Only the lines from the start of the data to the line containing "Given: Close the pay.tsx editor tab", both included, should be output, exactly and without pictures.

(Beginning of MATERIAL TO PROCESS)

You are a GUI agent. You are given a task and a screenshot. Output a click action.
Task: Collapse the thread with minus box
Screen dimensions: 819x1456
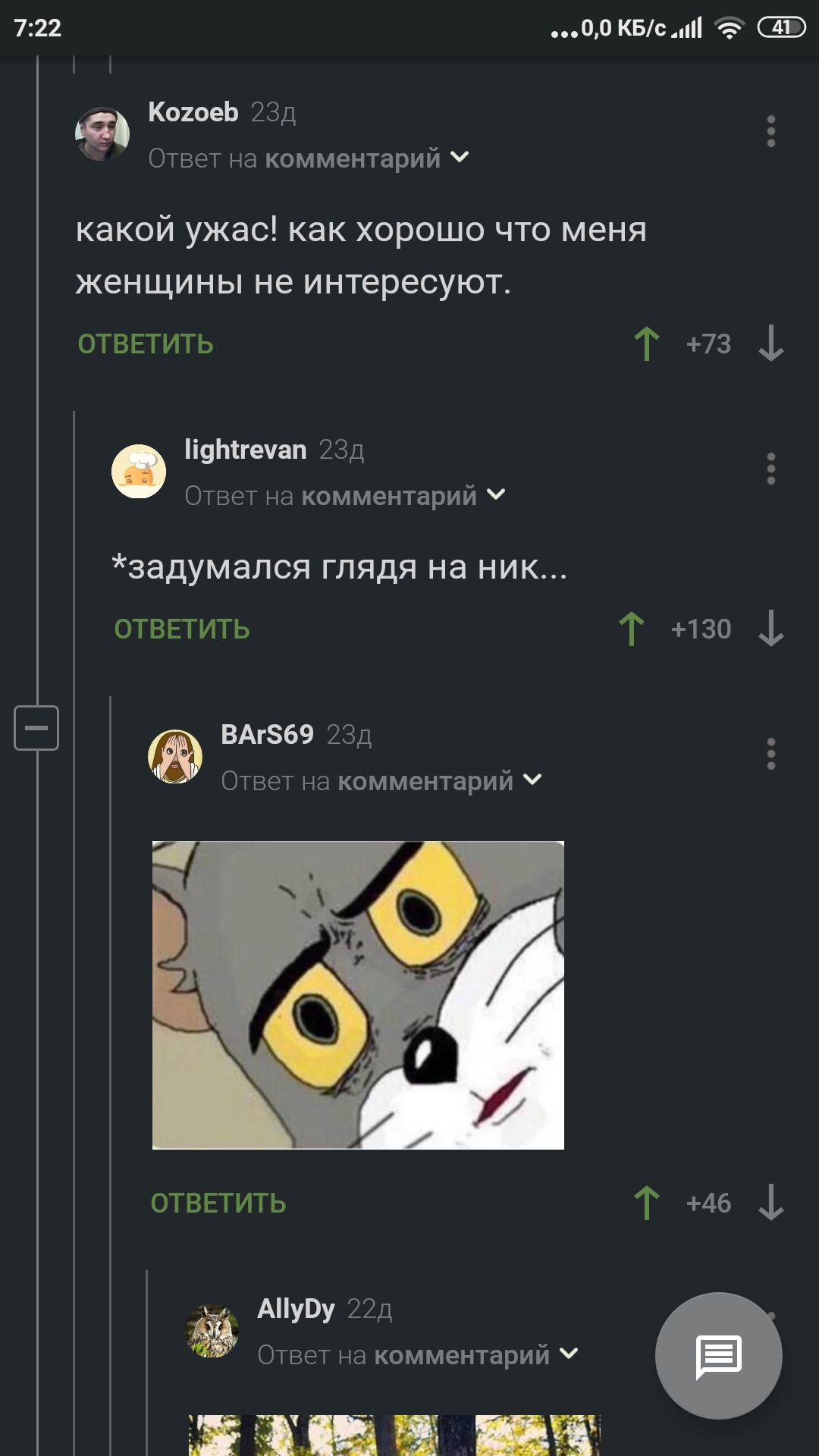pyautogui.click(x=36, y=727)
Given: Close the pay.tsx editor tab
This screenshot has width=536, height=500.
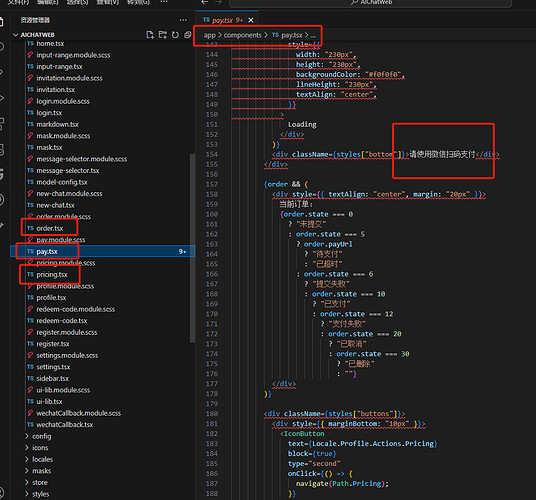Looking at the screenshot, I should click(251, 20).
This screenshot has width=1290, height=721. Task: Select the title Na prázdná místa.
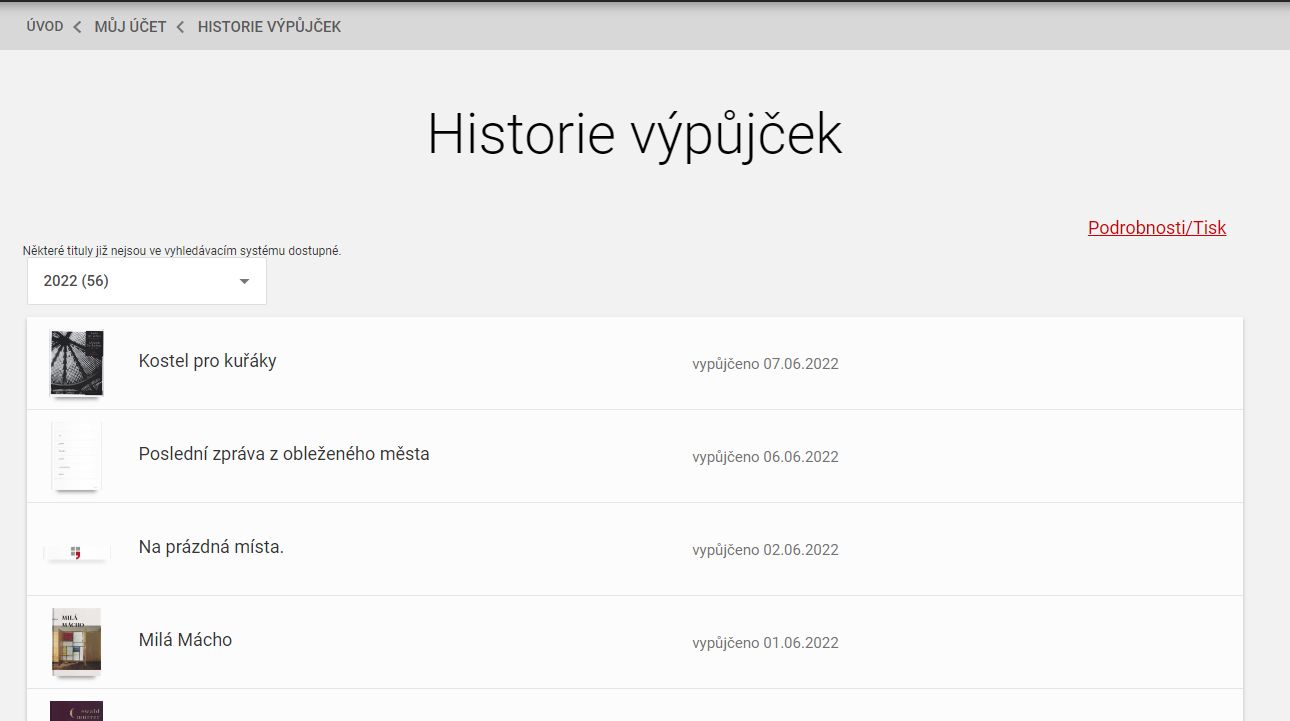[211, 547]

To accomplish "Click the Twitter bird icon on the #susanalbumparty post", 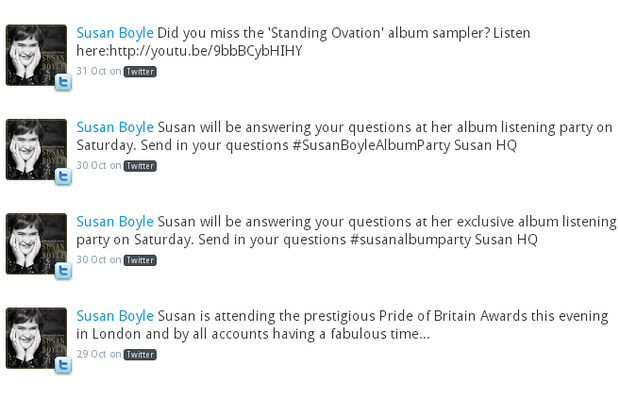I will (x=63, y=271).
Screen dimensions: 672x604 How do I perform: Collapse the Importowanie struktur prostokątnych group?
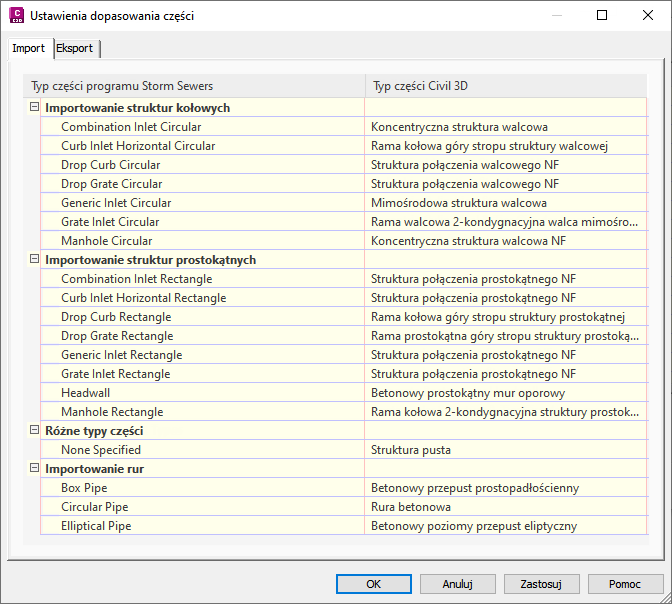tap(35, 260)
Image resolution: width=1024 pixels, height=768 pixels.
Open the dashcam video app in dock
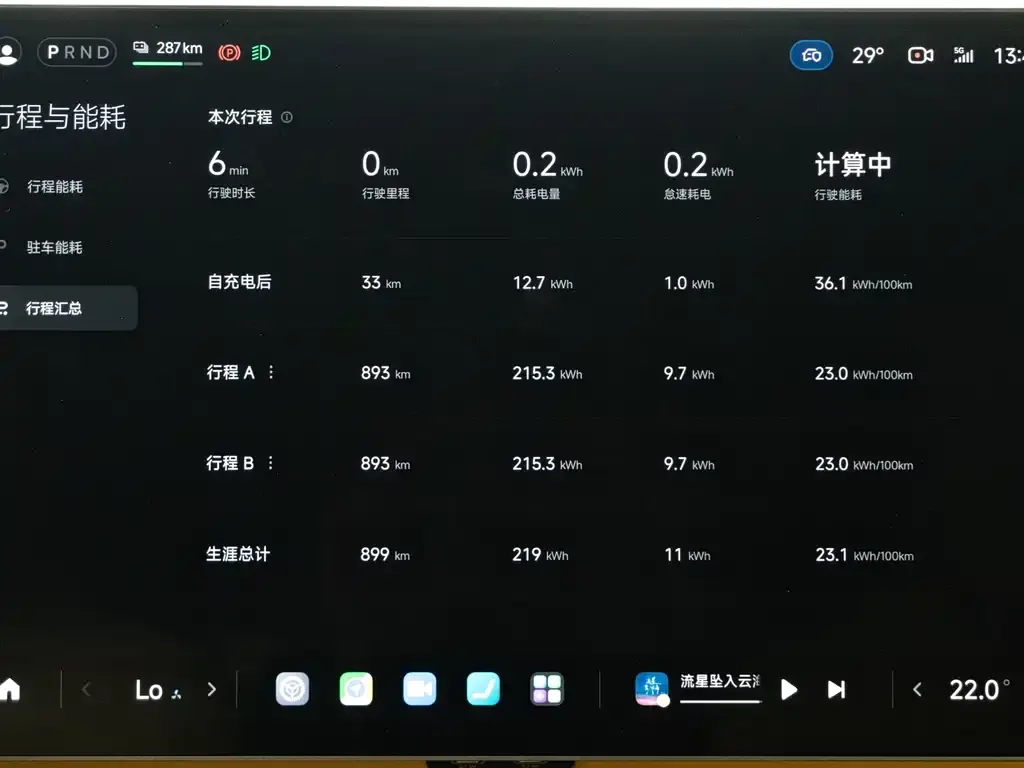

(End of MATERIAL TO PROCESS)

**TASK RESPONSE:**
You are a GUI agent. You are given a task and a screenshot. Output a click action.
Task: Collapse the thread with minus box
Screen dimensions: 819x1456
pyautogui.click(x=36, y=727)
Given: Close the pay.tsx editor tab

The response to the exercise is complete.